Ok, seen the code. In your implementation, you need this specification since you can choose. In the C implementation, or in any other lowlevel implementation, it is not a need since the choice is one: we must put bits so that the leftmost is the most significative, and rightmost the less significative (which is, so to say, the mathematical convention). How these significative bits are aligned into the container, is a choice of the implementation. The only important thing is that if I wanted to output the 4 bits 1100, then the only byte of output must be 0xC0 (i.e. 11000000 where bold bits are just for padding). In this way, when reading, the first bit will be 1, the second 1, the third 0 and the fourth 0. If we put one bit after another according to the reading order, we obtain 1100 (and we must obtain 1100 also if we read the bits in just one shot). This is the way bit oriented is meant. --ShinTakezou 22:07, 20 December 2008 (UTC)

The thing you mean is the binary positional numeral system, which provides a notation of natural numbers. An unrelated issue, also.

Your task, speaking mathematically, is about [bijective] mapping of ordered sets of bits onto ordered sets of numbers from the range 0..2^N-1.

I don't want to comment on C, but an argumentation that C does something hard cannot serve as an argument.

Mathematically there is no "first" and "last" bits of numbers. Number is an integral entity. There are encoding and representations of numbers in the memory of a computer. Only a representation of the number may have first bits, provided that memory bits are ordered in some way. Which BTW is not the case on most modern architectures, and never was the case for files. So it does not make any sense anyway.

--Dmitry-kazakov 09:08, 21 December 2008 (UTC)

Interesting. I am planning to rewrite the task text, maybe in a more formal way (and hopefully clearer), but now I am more busy on LZW and Xmas stuffs. I don't think the following clarify the task, but it is worth noting (I believe so).

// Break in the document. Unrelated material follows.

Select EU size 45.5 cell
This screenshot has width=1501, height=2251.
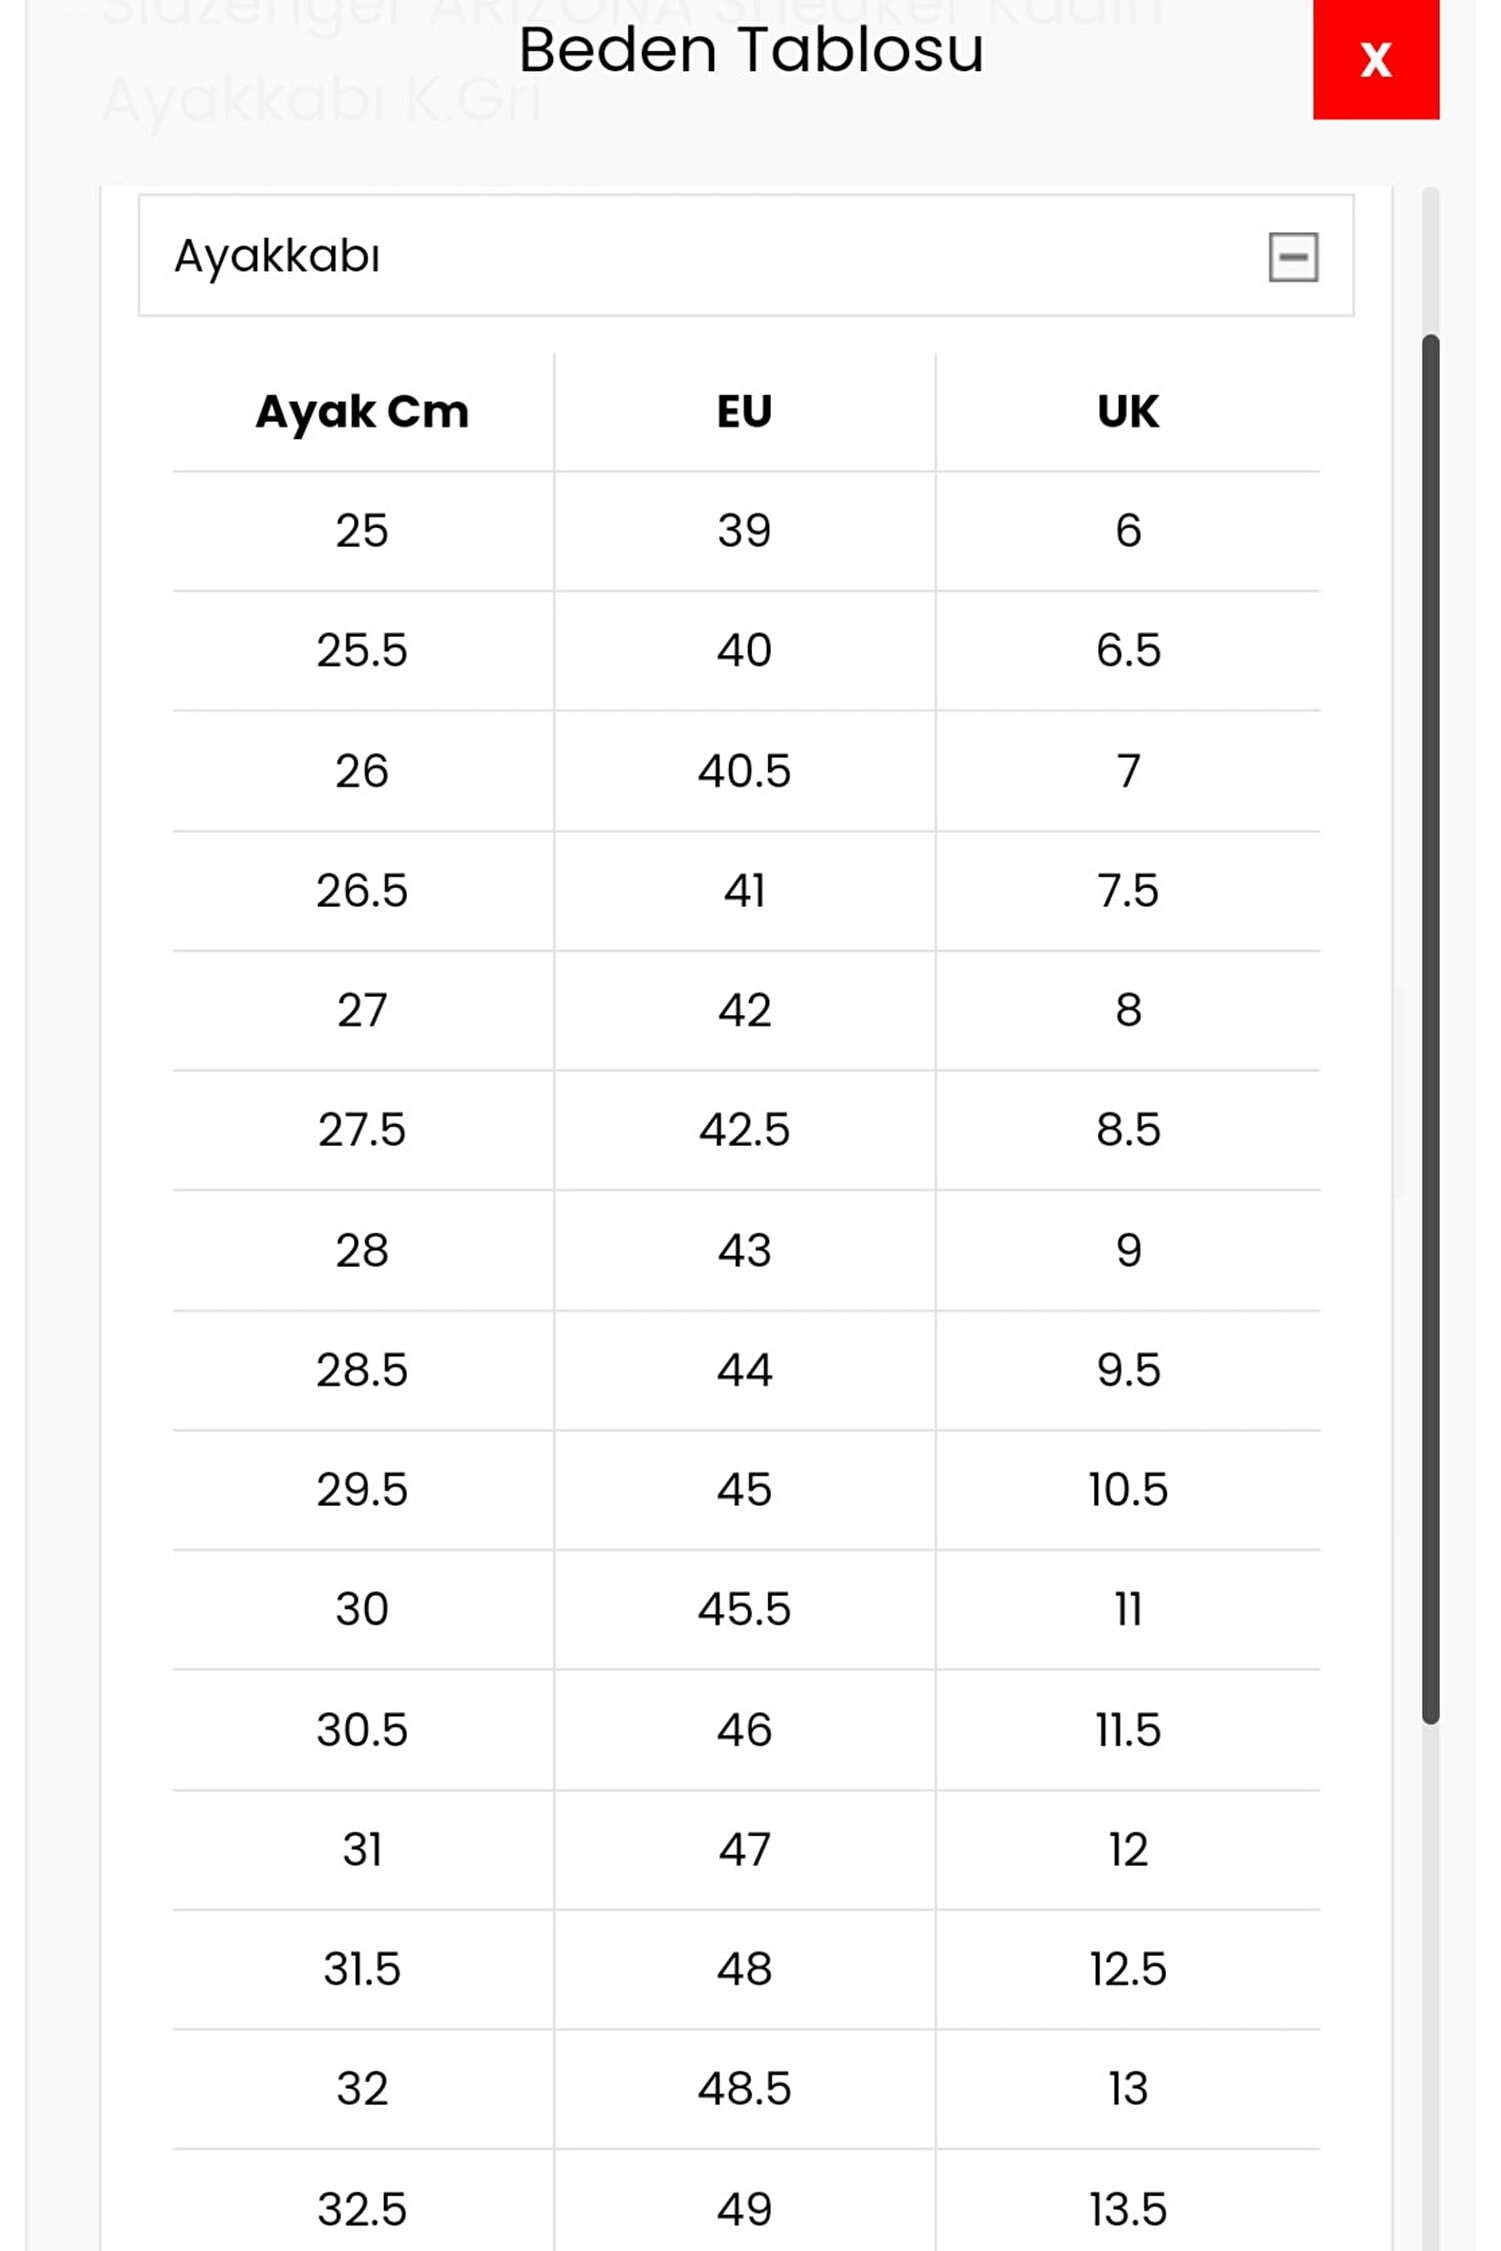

All the task can be rewritten shortly: provide functions to write integer numbers packed into n bits (binary digits), and read integer numbers packed into n bits. Consider a very long binary number, composed by N bits. Bits of this huge number can be grouped in M integral number n_i; the grouping is done taking L₁ bits for n₁, L₂ bits for n_i and so on. This suggests also the reading process (which is clarified in the next sentece, since we must know the convention of the grouping). About writing: consider M integral numbers n_i; the number N will be n₁ + n₂ ⋅ 2^L₁ + n₃ ⋅ 2^{L₁ + L₂} + ... which can be written as N = ∑_i n_i ⋅ 2^∑_j<iL_j, i from 1 to M, j from 0 to i-1, and with L₀ = 0. This also should clarify the reading (but to me it makes no clearer the task for everyone). (In this mathematicsish, n_M is the first number the user requested to output; we could say it is the last, as natural; but this way reading from a stream would mean to have the whole stream —the huge number— into memory, instead of splitted into bytes)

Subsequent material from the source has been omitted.